» What is required: Copy exactly, no pictures: every line from the one that contains "Instruction: Click the ONLINE" through the end of the entries below.

» Extracted entries:
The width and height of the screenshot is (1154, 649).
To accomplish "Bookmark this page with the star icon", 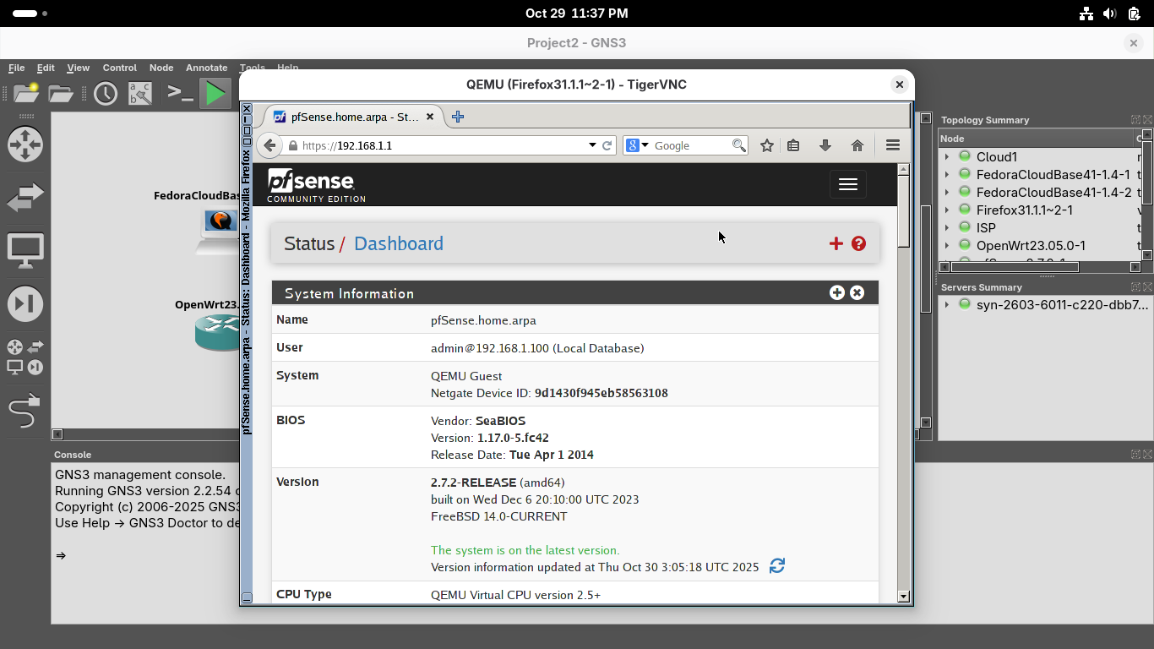I will [x=767, y=145].
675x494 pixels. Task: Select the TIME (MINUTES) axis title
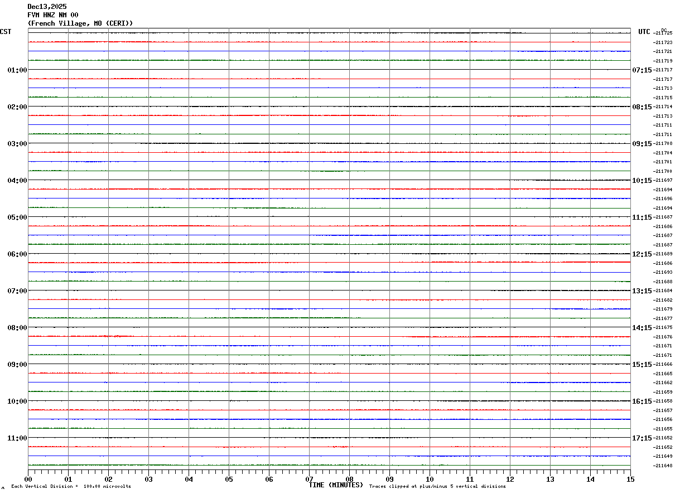pyautogui.click(x=336, y=485)
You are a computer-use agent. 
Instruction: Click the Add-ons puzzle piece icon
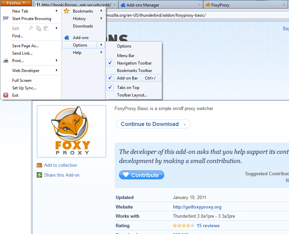click(67, 38)
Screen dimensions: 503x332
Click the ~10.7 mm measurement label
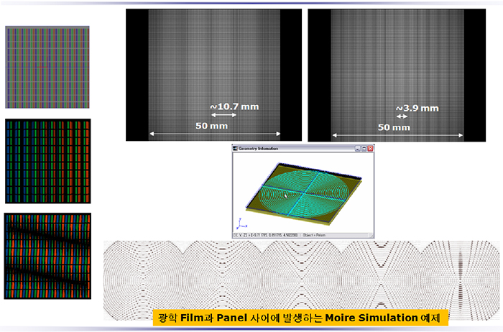pos(234,106)
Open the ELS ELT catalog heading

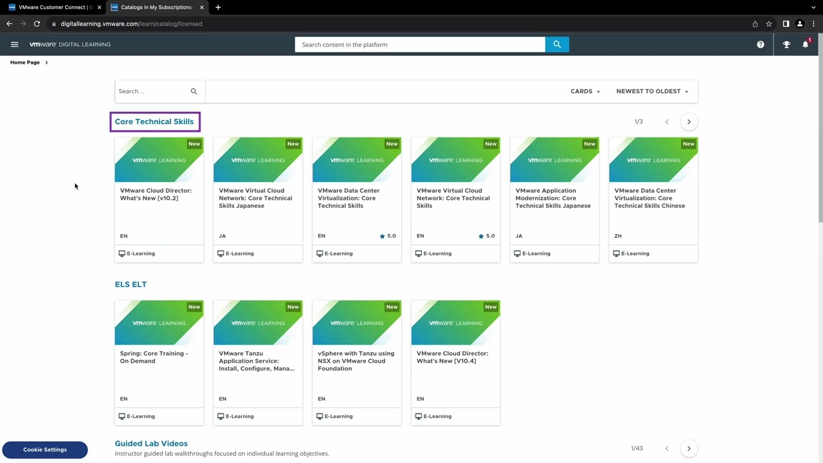pyautogui.click(x=131, y=284)
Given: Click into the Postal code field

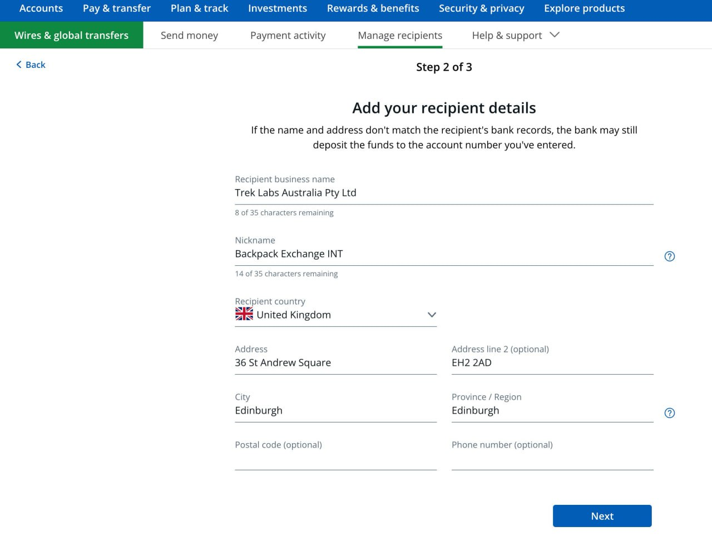Looking at the screenshot, I should (335, 459).
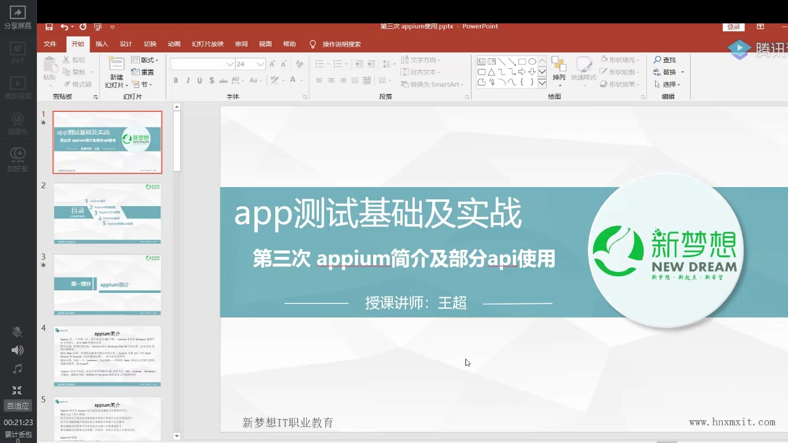Toggle italic text formatting
Screen dimensions: 788x443
188,81
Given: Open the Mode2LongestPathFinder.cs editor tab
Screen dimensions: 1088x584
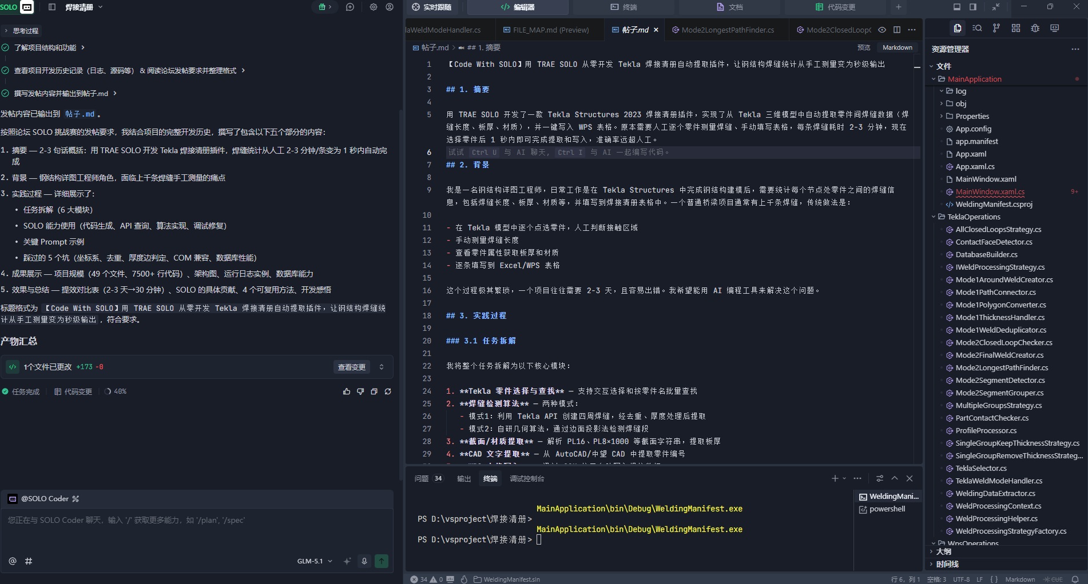Looking at the screenshot, I should (x=727, y=30).
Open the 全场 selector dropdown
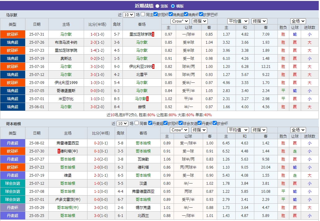This screenshot has height=221, width=320. 298,21
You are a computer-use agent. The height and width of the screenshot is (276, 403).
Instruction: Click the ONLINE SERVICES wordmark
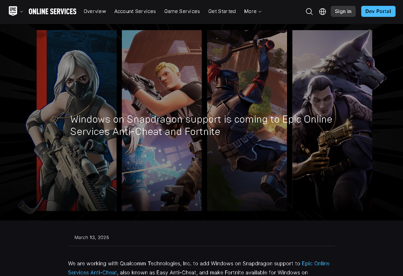(52, 11)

» Response to the exercise:
Instruction: Click the ONLINE SERVICES wordmark
(52, 11)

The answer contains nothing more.